The Serenity of Fact

 

 

“If you’re afraid or unwilling to question your own assumptions and worldview, maybe you’ve been floating on the bubble of belief rather than grounding on the foundation of fact.”

 

The degree of certainty you have about an idea is directly linked to the degree of serenity you experience when asserting that idea.

If it’s raining outside, and you say to your friend, “it’s raining outside,” you won’t feel worried about the factualness of your statement.  If your friend starts questioning you, you won’t be concerned that you’ve made an error in analysis.  No part of you will linger in fear, no voice in you will rattle with unsettlement.  Because you are certain, you’ll stay calm, or laugh, and you’ll be totally unphased with any doubt you receive.

Then the next day it is sunny outside, and you say to your friend, “sunscreen causes cancer.”

Now, if you have grounded yourself on the foundation of fact, done your research, and examined this statement thoroughly (defined each word in said statement, cross-examined opposing data, etc) and come to this conclusion, you will retain those calm feelings, even if your friend questions you.  If you are at all uncertain though, you’ll have parts of you feeling vulnerable, insecure, and guarded.

If you notice these undesirable feelings, you have a choice.  You can become defensive, and stubbornly protect your statement, perhaps using manipulation or ad hominem attacks to hold onto your belief.

Or, you can say, “I could be wrong.”

 

“Feelings are very great indicators of the thinking we have done, and the thinking we have failed to do.”

— Wes Bertrand

 

It doesn’t mean you are wrong.  But it means you have further analysis to pursue.

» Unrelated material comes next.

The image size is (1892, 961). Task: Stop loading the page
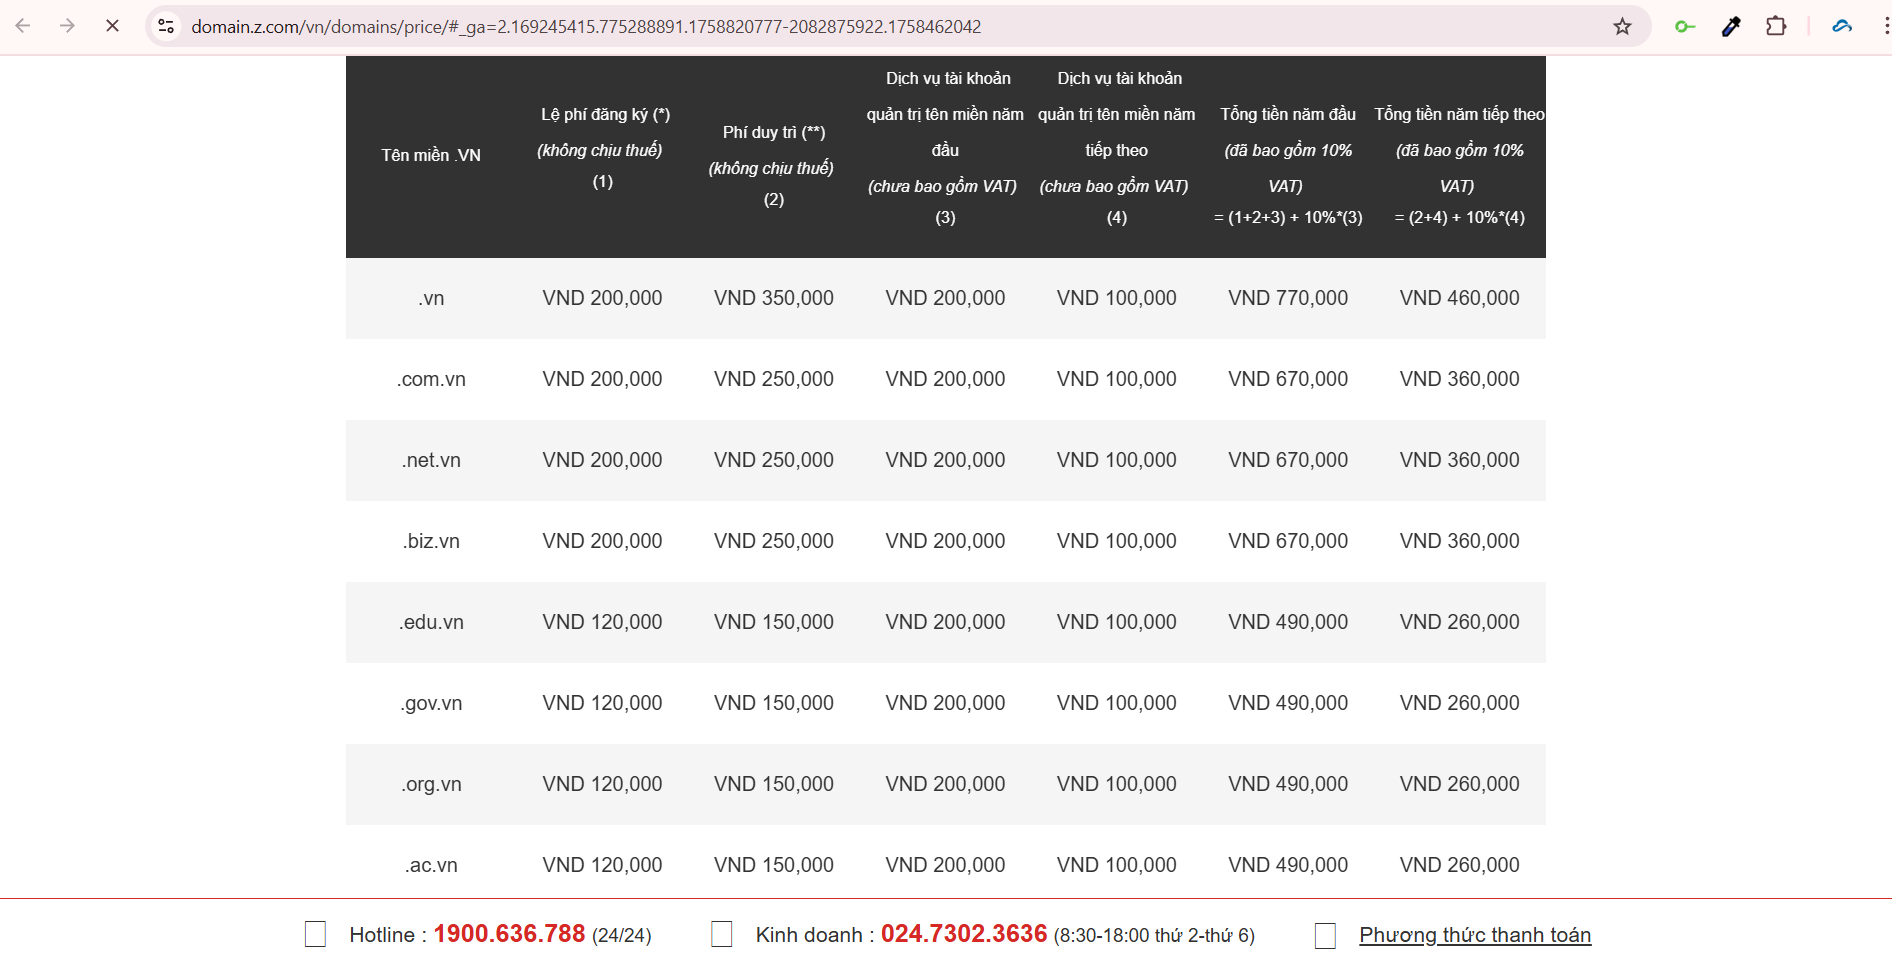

The scientific method is designed to question.  To throw punches of doubt is the process of inquiry and truth acquisition.  The most confident intellectuals don’t push away doubters.  They welcome them.  Successfully refuting contrary ideas with reason and logic only adds sturdiness to their assertions.

Those who do push away such questioning are only doing it out of insecurity.

Even if you’re not confident about your assertions though, you can choose to welcome skepticism.  Embracing that conflict will only leverage your growth, solidifying correct ideas while dismissing falsified ones.  It’s just like building any other skill.

Next time you are in a debate/discussion, inventory your feelings.

Utilize your emotional intelligence, and employ your mental intelligence.

JB

(For the record, I myself have only partially investigated the sunscreen statement, so I’m not actually making that statement, just using its complexity for the purposes of the article).